Start of THE INPUT

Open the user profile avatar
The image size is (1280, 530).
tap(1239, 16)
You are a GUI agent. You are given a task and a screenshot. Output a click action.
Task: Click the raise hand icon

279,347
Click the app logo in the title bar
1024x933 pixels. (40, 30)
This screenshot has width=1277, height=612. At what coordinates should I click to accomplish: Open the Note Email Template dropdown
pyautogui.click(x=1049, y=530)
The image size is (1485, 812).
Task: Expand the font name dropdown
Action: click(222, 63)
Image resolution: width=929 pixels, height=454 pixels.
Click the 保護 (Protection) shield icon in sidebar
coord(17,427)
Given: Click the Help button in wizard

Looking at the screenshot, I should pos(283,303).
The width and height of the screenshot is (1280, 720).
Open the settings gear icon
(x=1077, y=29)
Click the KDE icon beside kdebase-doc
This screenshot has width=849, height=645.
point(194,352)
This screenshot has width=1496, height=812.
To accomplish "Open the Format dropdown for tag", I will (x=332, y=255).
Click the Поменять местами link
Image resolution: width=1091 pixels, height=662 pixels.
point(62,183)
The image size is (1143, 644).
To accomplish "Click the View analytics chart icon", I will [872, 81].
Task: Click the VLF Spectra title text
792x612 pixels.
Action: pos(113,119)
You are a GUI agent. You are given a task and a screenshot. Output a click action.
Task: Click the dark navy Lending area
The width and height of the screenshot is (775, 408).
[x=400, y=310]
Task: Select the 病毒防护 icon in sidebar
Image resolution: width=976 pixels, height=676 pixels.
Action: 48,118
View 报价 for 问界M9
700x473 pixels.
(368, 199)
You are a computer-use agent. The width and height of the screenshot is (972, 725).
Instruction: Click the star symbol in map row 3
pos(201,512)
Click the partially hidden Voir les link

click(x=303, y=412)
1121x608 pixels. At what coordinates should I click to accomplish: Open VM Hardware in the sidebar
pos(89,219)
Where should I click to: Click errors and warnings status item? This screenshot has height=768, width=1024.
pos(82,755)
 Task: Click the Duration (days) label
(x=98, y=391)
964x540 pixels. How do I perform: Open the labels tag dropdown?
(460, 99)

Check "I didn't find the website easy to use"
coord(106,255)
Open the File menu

End of THE INPUT

**WHAT YOU NEED TO DO**
Reproduce each line of the records in which the word "will" appears.

**TASK ANSWER**
To accomplish "Open the Format dropdown for tag", I will (x=332, y=255).
To accomplish "Click the View analytics chart icon", I will [872, 81].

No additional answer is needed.